* **Short exercise**: Please write out every line of the listing below exactly as it stands, with the pictures left out.

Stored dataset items
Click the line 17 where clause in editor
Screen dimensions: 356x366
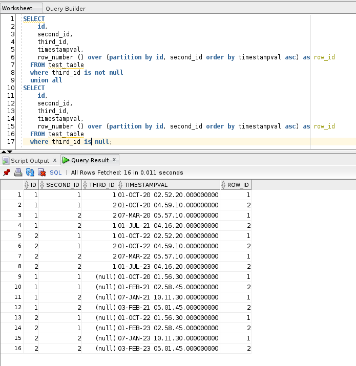(x=71, y=142)
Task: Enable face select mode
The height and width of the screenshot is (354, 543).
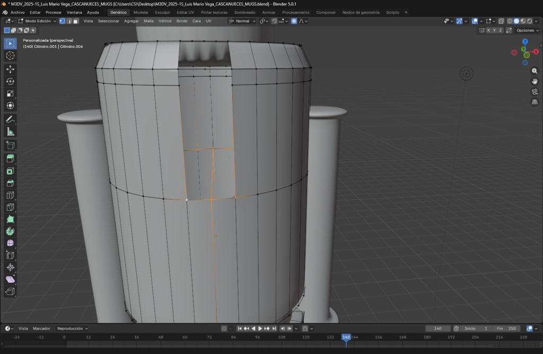Action: [x=76, y=21]
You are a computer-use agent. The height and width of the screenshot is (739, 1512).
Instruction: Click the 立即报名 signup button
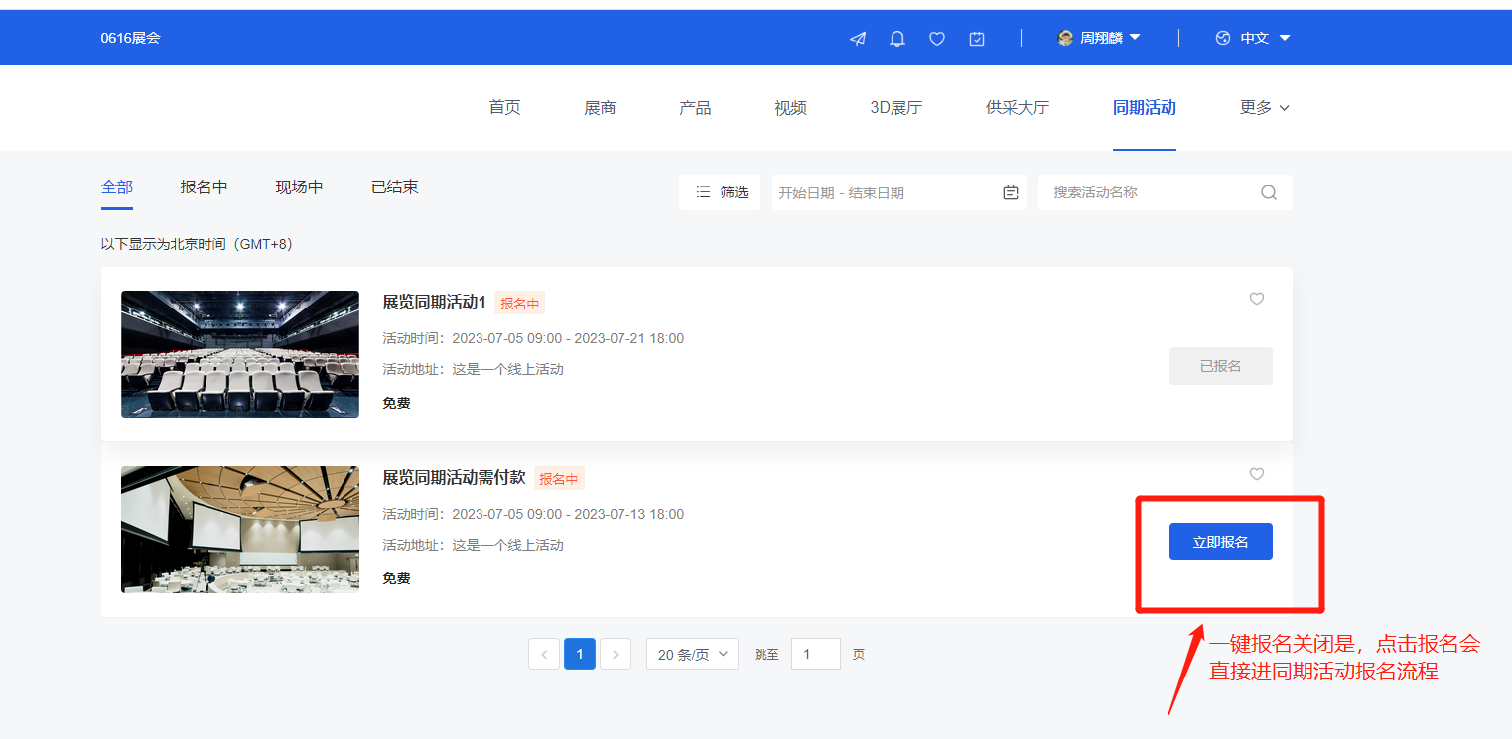[1220, 541]
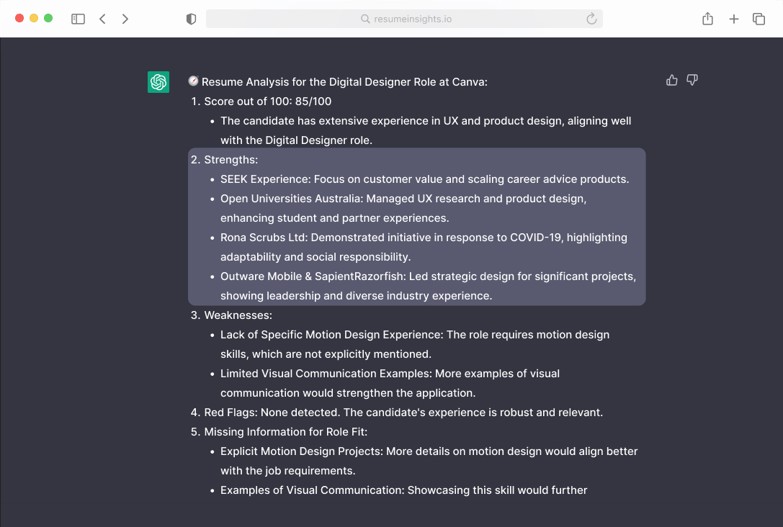Click the Red Flags list item

click(x=403, y=413)
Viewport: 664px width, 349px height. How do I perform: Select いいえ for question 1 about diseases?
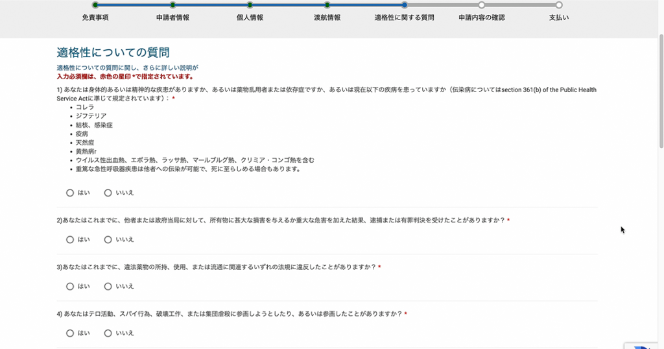point(108,193)
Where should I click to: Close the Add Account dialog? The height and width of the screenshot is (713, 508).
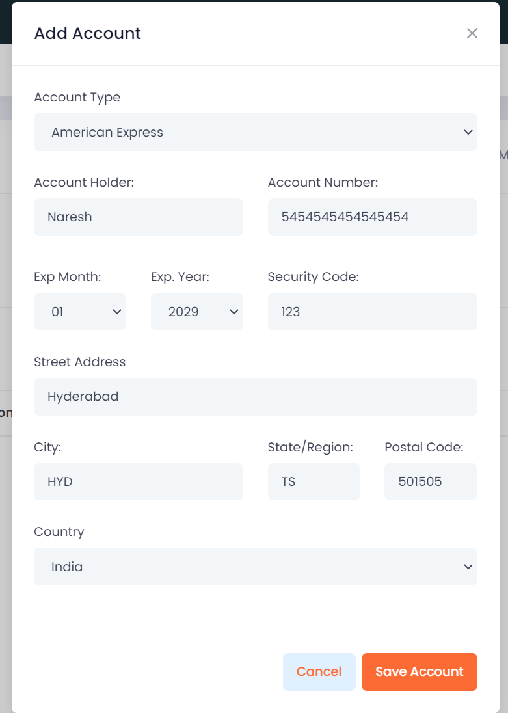[472, 33]
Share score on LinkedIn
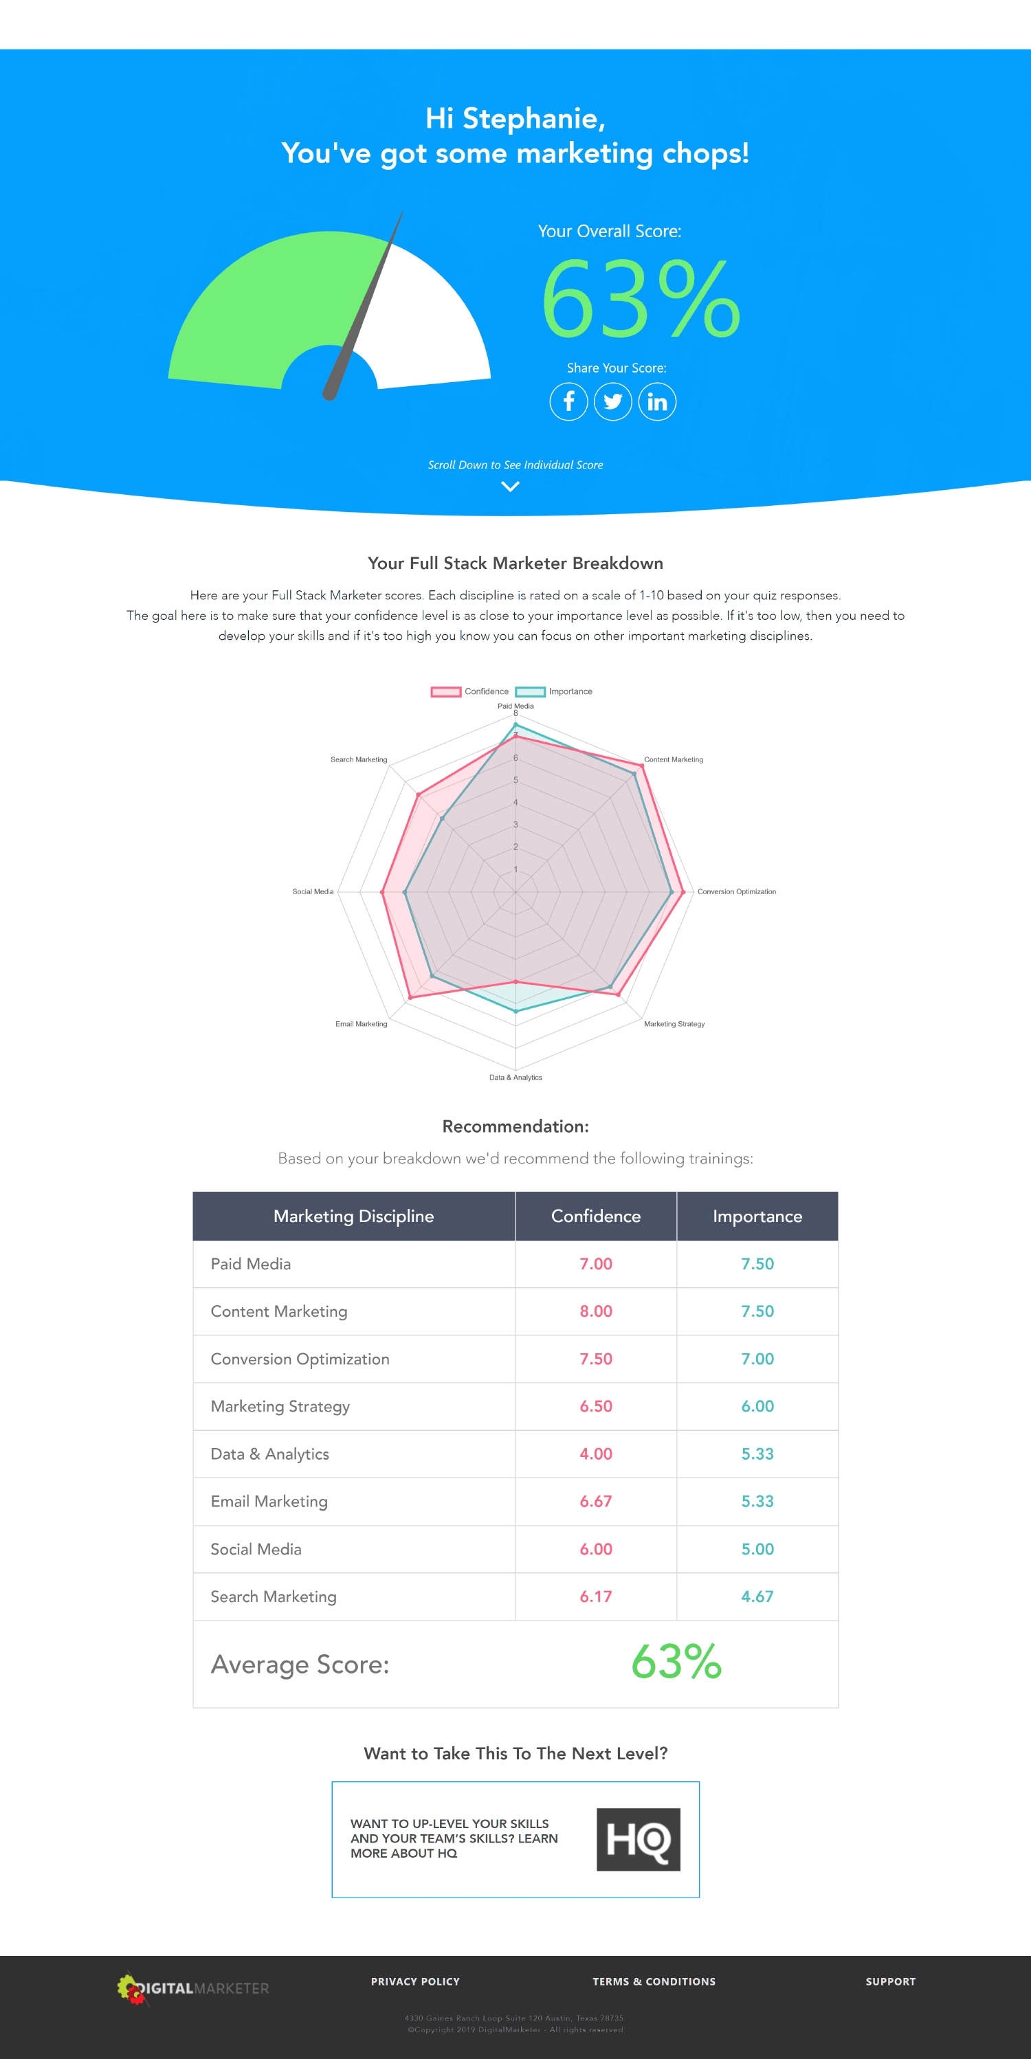Screen dimensions: 1031x2059 coord(657,401)
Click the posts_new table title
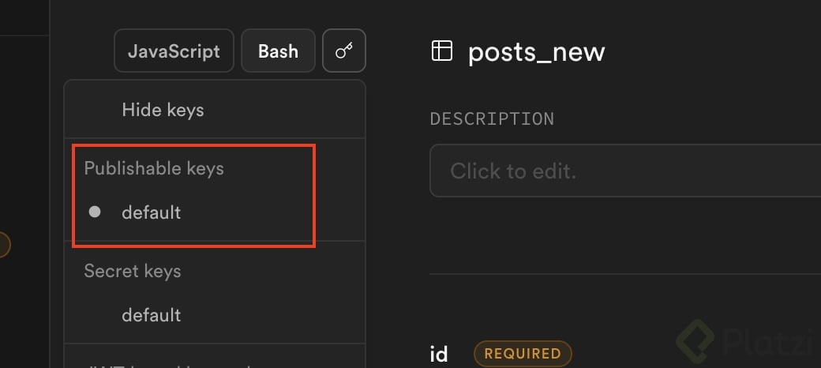 (x=536, y=51)
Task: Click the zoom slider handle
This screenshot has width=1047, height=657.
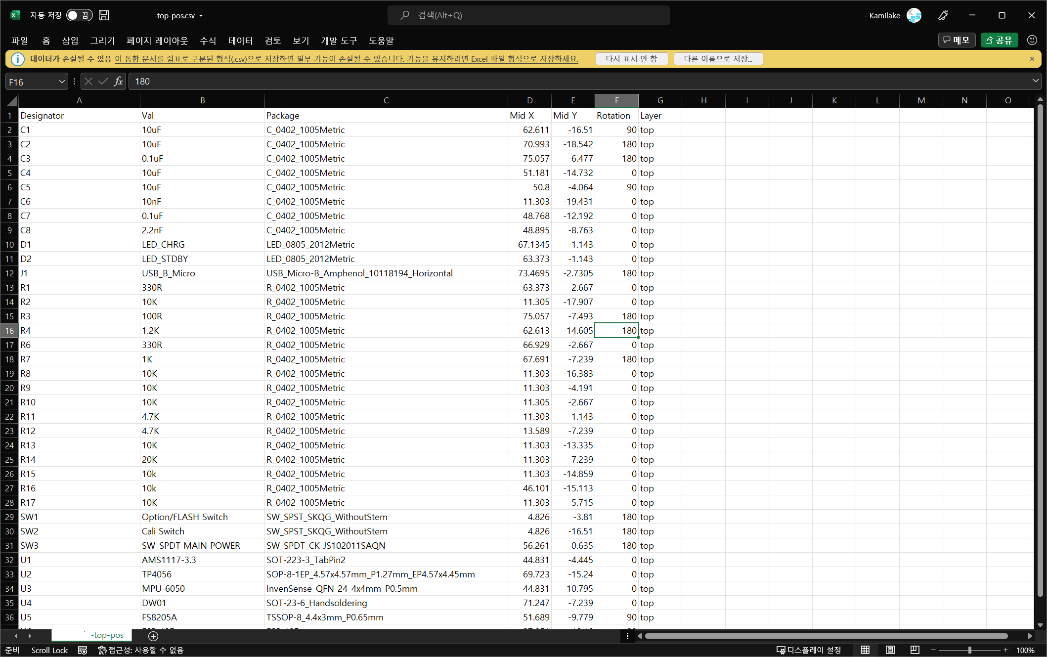Action: pyautogui.click(x=969, y=650)
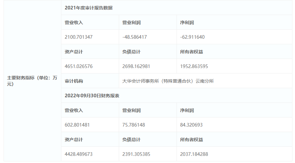Select the 资产总计 value 4651.026576
The height and width of the screenshot is (163, 295).
[x=79, y=66]
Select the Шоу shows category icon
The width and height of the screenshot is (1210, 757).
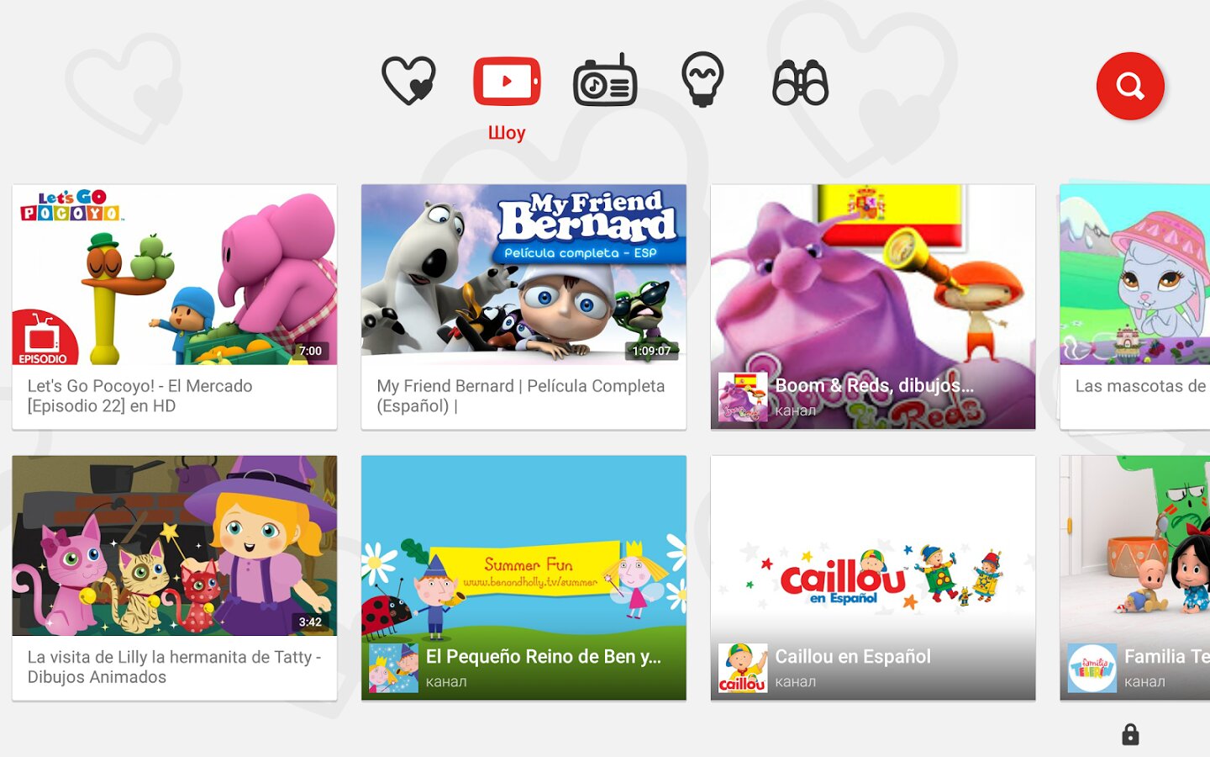(507, 82)
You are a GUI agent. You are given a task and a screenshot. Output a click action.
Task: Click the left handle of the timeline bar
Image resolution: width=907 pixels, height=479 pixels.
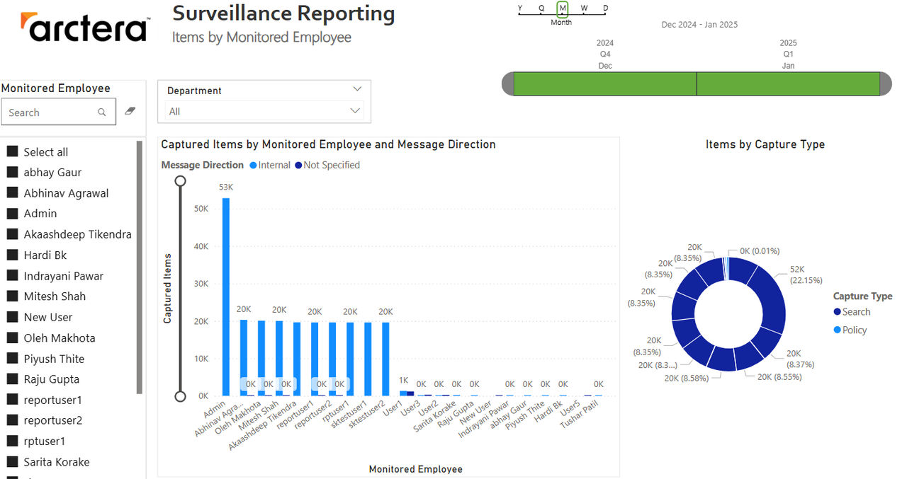point(507,83)
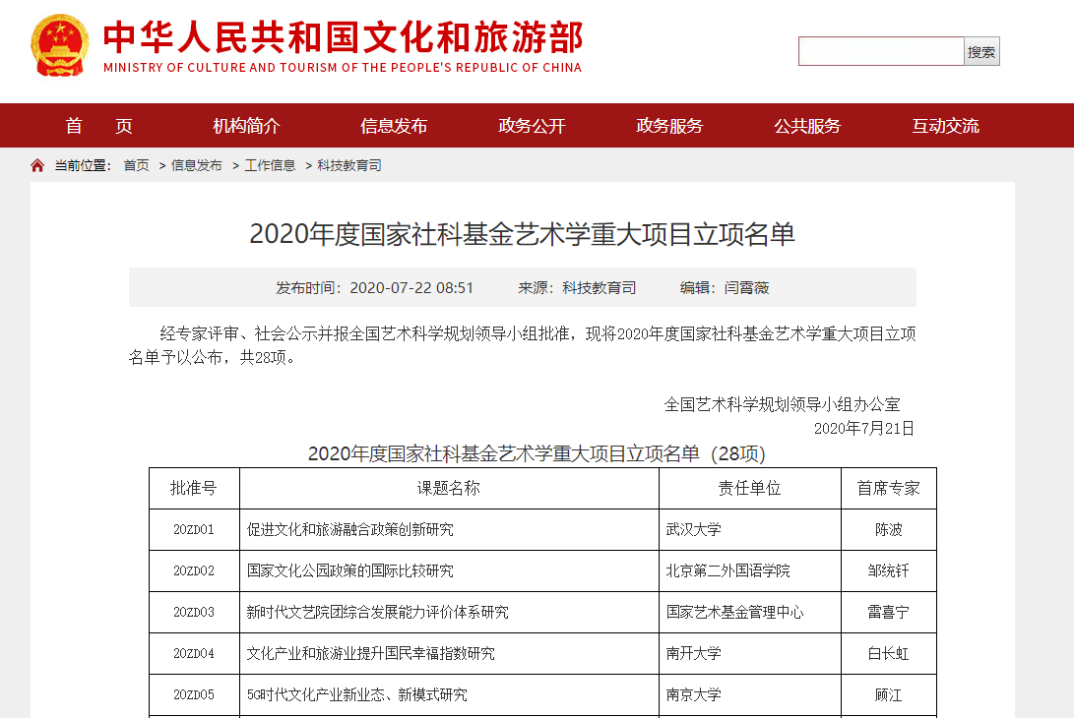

* **Task solution**:
Click the line 17 where clause in editor
Screen dimensions: 356x366
(x=71, y=142)
Task: Enable face select mode
The height and width of the screenshot is (354, 543).
Action: [x=76, y=21]
You are a computer-use agent. The height and width of the screenshot is (739, 1512).
Instruction: Click the 立即报名 signup button
[1220, 541]
Click the Red Flags list item

click(x=403, y=413)
Viewport: 664px width, 349px height. How do I perform: Select いいえ for question 1 about diseases?
point(108,193)
Where should I click to: Close the Add Account dialog? The height and width of the screenshot is (713, 508).
[472, 33]
Share score on LinkedIn
Screen dimensions: 1031x2059 coord(657,401)
Click the posts_new table title
 (x=536, y=51)
Task: Click the zoom slider handle
This screenshot has width=1047, height=657.
Action: pyautogui.click(x=969, y=650)
Select the 资产总计 value 4651.026576
The height and width of the screenshot is (163, 295).
[x=79, y=66]
Select the Шоу shows category icon
The width and height of the screenshot is (1210, 757).
(507, 82)
You are a GUI agent. You are given a task and a screenshot. Output a click action.
Task: Click the left handle of the timeline bar
Image resolution: width=907 pixels, height=479 pixels.
point(507,83)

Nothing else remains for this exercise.